---- SUPPLIED TEXT

Also, they have loads and loads of money and their jobs come with prestige, so they have no problem attracting developers to jobs that are perceived by some programmers (such as me) as boring boilerplate jobs that make me miserable.
That answer was more related to the dynamic arrays discussion. If you want to move to hardware memory tagging, is that even a big thing? In any case my understanding is that it would work with pointer + length just as well, because the hardware tags are created at buffer allocation time, not based on arguments passed to a function.
Of course it works with pointer + length, the whole point of hardware memory tagging is that is a proven failure with 50 years of examples, that leaving to C developers the task to manually prove pointer + length are valid, just doesn't work regardless of what is being sold as story.
So lots of money is being burned to ensure that C code is caged and does no harm, in scenarios where C is to still be used.
Regarding dynamic arrays. Right now it looks like I have a way to do nicely namespaced (macro based!) operator overloading for types (it was unclear whether it would be possible with the feature set or not), so with this actually being in the language the need for built-in dynamic arrays is smaller - since you can use the normal foreach on the dynamic type - and so it can be implemented as a library type. (I want to emphasize that operator overloading is not done by functions, but through macros in C3 - so it's different from C++)
- Format strings, are you thinking about string interpolation or?
- A module isn't a file in C3 but that's a deep subject to get into.
- Automatic C header file import is something Zig is also touting as a feature. This was something I thought I would want early on. But as I worked myself through examples I find that it's hard to get right in all cases, which means that you'll run into cases where your language "almost" works. Plus now you actually tied your language not only to the C ABI, but the entire C standard (note how headers will for example contain static inline code that you will need to parse, or macros that define aliases of functions and builtins). That said a tool to automatically extract a "best effort" interface is planned.
- Regarding macros the difficulty has been to balance power with readability. So that is something which I am considering but still haven't quite embraced. Instead I have macros taking unevaluated expressions and you can in compile time get different things, e.g. `$offsetof("Foo", "a")` will give you the offset of the member `a` in the type `Foo`, but it's done through a special function rather than allowing straight up string interpolation. We'll see once the standard library work starts for real.

--------
---- PROVIDED INFORMATION

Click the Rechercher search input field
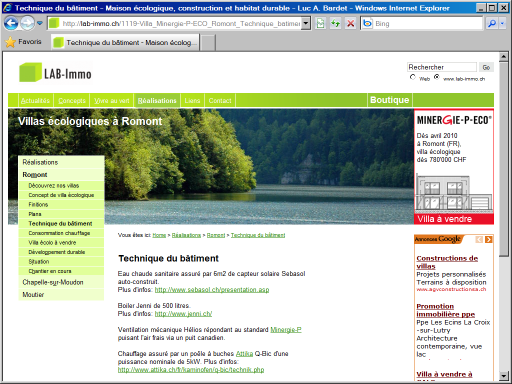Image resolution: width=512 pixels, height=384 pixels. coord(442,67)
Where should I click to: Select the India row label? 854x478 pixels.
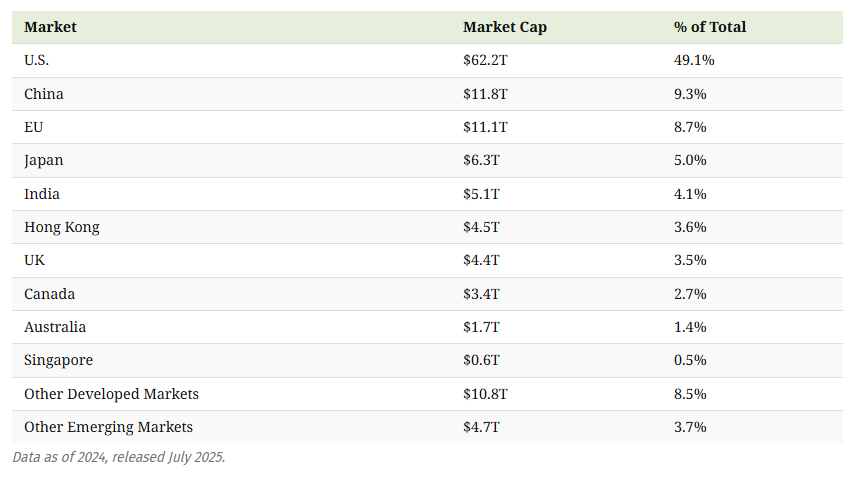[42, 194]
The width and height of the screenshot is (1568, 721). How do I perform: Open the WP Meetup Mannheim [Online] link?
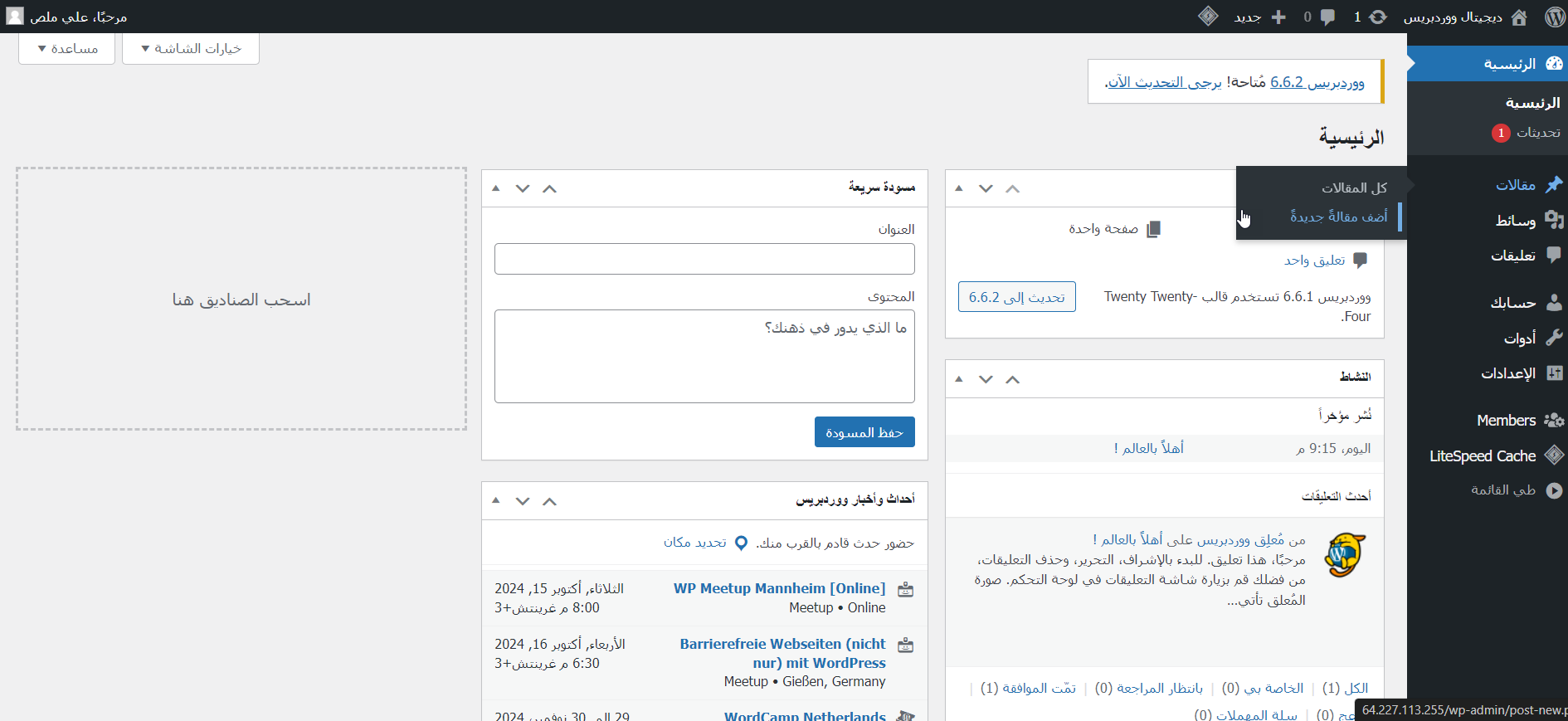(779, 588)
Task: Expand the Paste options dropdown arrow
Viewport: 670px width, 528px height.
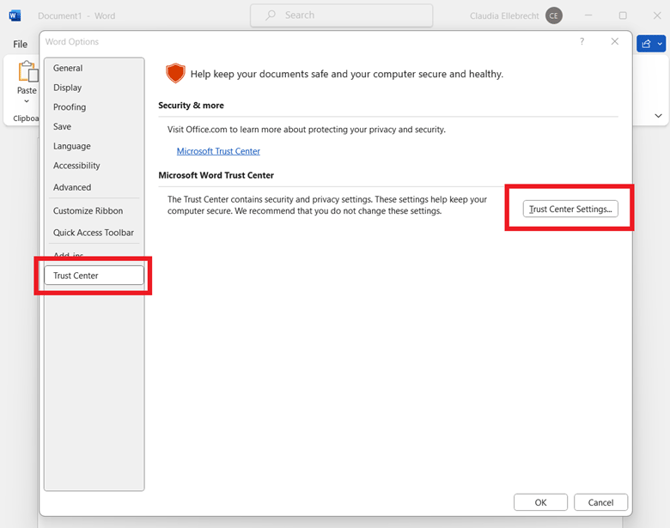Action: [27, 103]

--------

▸ **REQUESTS**
[1] Transcribe part of the C3 language thread, beginning at the words "So lots of money" and stopping after the words "different from C++)".
[2] Pick up the forum thread about the C3 language after its last sentence and continue it.
The lines have nothing to do with this.

▸ **RESULTS FOR EACH TASK**
[1]
So lots of money is being burned to ensure that C code is caged and does no harm, in scenarios where C is to still be used.
Regarding dynamic arrays. Right now it looks like I have a way to do nicely namespaced (macro based!) operator overloading for types (it was unclear whether it would be possible with the feature set or not), so with this actually being in the language the need for built-in dynamic arrays is smaller - since you can use the normal foreach on the dynamic type - and so it can be implemented as a library type. (I want to emphasize that operator overloading is not done by functions, but through macros in C3 - so it's different from C++)

[2]
D's ImportC is actually a full C compiler (or will be). You're supposed to use it on header files, but the capability is there - it's not just a binding generator.
Huh? Please explain if you don't mind. UTF-8 is completely backward compatible with 7-bit ASCII, so if you don't need international characters everything remains exactly the same, and if you need international characters, strings are still just regular "bags of bytes". The only difference (for international strings) is that the number of bytes in the strings isn't the same as the number of characters (or rather UNICODE code points). But that's only relevant if you actually need to process a string down on the character level. Most CRT ASCII string functions work just fine on UTF-8 data, even strtok() if the delimiters are 7-bit ASCII.
Because Neat is self-hosted and frequently depends on syntax features added a few commits ago, building from fresh source can take up to half an hour. You also need a D compiler (for the initial bootstrap version), but that comes with gcc nowadays. If you wanna try that, just run `bootstrap.sh`. (You may have to patch it to use gdc, not ldc, but the commandline should be the same.) This takes a while because it has to build the compiler something like 60 times, each with the previous version.
Don't do that though! Gimme a ping and I'll slap a new release tag on it. The releases use the C backend to generate a C dump of the compiler, that can then be shipped and compiled on the target system.
Neat is more a D-like than a C-like, but it only breaks C syntax in areas where I think C straight up made the wrong call, like the inside-out type syntax.
Memory management uses automatic ref counting, with some optimizations to keep number of inc/dec manageable.
The thing I'm most proud of is the full-powered macro system, which is really more of a compile-time compiler plugin system.
`compiler.$expr xxx` is itself a macro, that parses an expression `xxx` and returns an expression that creates a syntax tree that, when compiled, is equivalent to having written `xxx`. It's effectively the opposite of `eval`. In that expression, `$identifier` is expanded to a variable reference to "identifier".
So `ASTSymbol test = compiler.$expr $where && $test;` is equivalent to `ASTSymbol test = new ASTBinary("&&", where, test)`. (This shows its worth as expressions become more expansive.)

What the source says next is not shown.